Aujourd’hui [2,3] les biothérapies ont montré, pour la plupart d’entre elles (c’est-à-dire finalement les anti-IL4/IL13, les anti-IL5 et les anti-IgE), une capacité de traitement de ces polyposes naso-sinusiennes, avant et après chirurgie, qui est tout à fait remarquable sur la qualité de vie et l’obstruction nasale. Et maintenant la question est : « va-t-on pouvoir remplacer les cures de corticoïdes répétées que ces patients reçoivent pour leurs polyposes naso-sinusiennes par un traitement par biothérapie, alors même qu’il n’y a pas d’asthme associé ? » L’avenir nous le dira. Aujourd’hui, évidemment, le coût est l’élément majeur à mettre en balance avec la qualité de vie, ce qui est un peu différent de l’asthme, où la biothérapie a montré une capacité à limiter les exacerbations, et donc à avoir un bénéfice sur le coût de l’hospitalisation associée, qui fait que la biothérapie avait un sens économique. Là, c’est plus un sens sur la qualité de vie et sur les risques associés à la prise de corticoïdes répétée. Gageons que les biothérapies auront leur place.

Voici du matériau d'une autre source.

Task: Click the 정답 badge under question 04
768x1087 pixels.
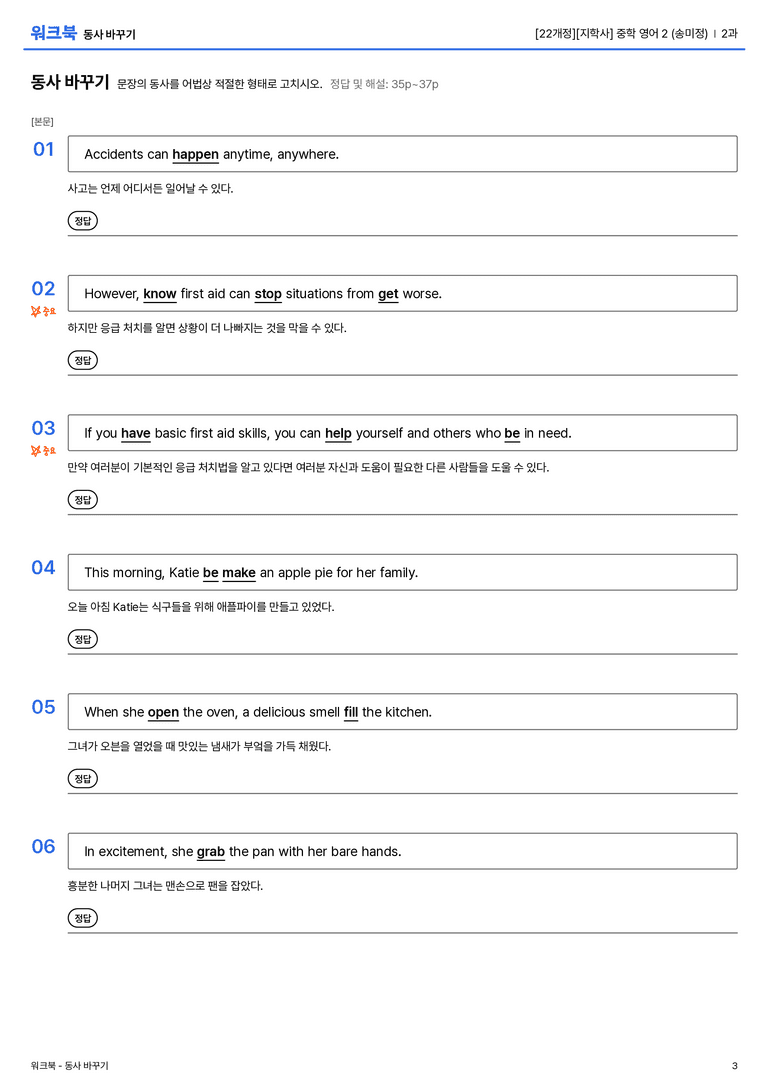Action: click(x=82, y=638)
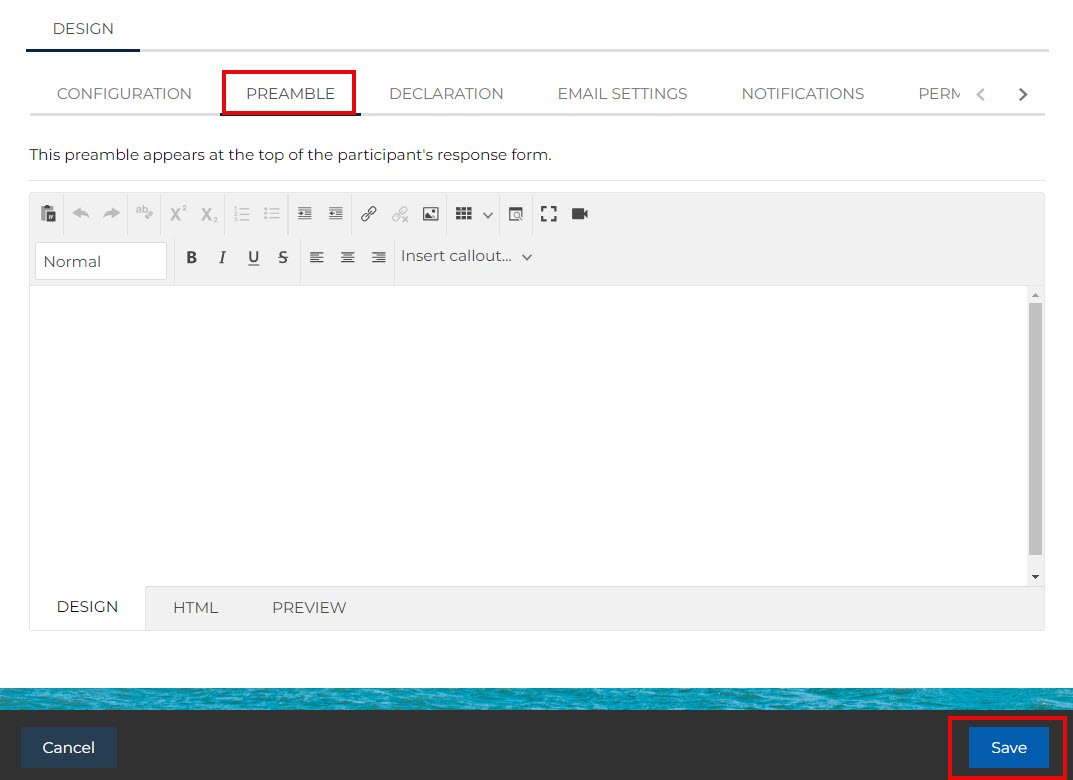
Task: Save the preamble changes
Action: tap(1008, 747)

En tout cas, quand la polypose naso-sinusienne et associée à un asthme sévère, c’est déjà le cas.

Corticoïdes et pneumopathies

Les études ont été multiples pour essayer de montrer qu’il y avait un bénéfice à la corticothérapie au cours des pneumopathies infectieuses, avec plusieurs publications.  L’ERS présentait une nouvelle publication montrant qu’on peut raccourcir la durée d’hospitalisation et le risque de passage en réanimation à l’aide d’une corticothérapie orale appropriée, et finalement ces corticoïdes, encore une fois, alors que nous avons maintenant beaucoup de thérapies ciblées, restent un élément essentiel de la prise en charge de beaucoup de pathologies. [4,5] On l’a vu récemment dans la COVID-19 avec la capacité d’une corticothérapie utilisée au bon moment qui permet d'éviter le passage en réanimation pour un certain nombre de patients oxygénodépendants et un sevrage plus rapide avec une baisse de mortalité.

Donc les pneumologues ne sont pas près de se débarrasser de la corticothérapie, qui reste souvent le gold standard auquel les autres thérapies se comparent. J’espère évidemment qu’un jour nous pourrons voir disparaître cette corticothérapie aux effets, hélas, délétères autant que bénéfiques, pour des thérapies plus ciblées. Et c’est l’ERS 2021 qui nous dira si les traitements plus ciblés ont une place dans les pathologies respiratoires.

J’espère que j’aurai l’occasion de vous retrouver pour de nouveaux commentaires à l’aune de 2021 pour un congrès que j’imagine difficilement maintenan, autrement que virtuel, en tout cas pour les années qui à venir.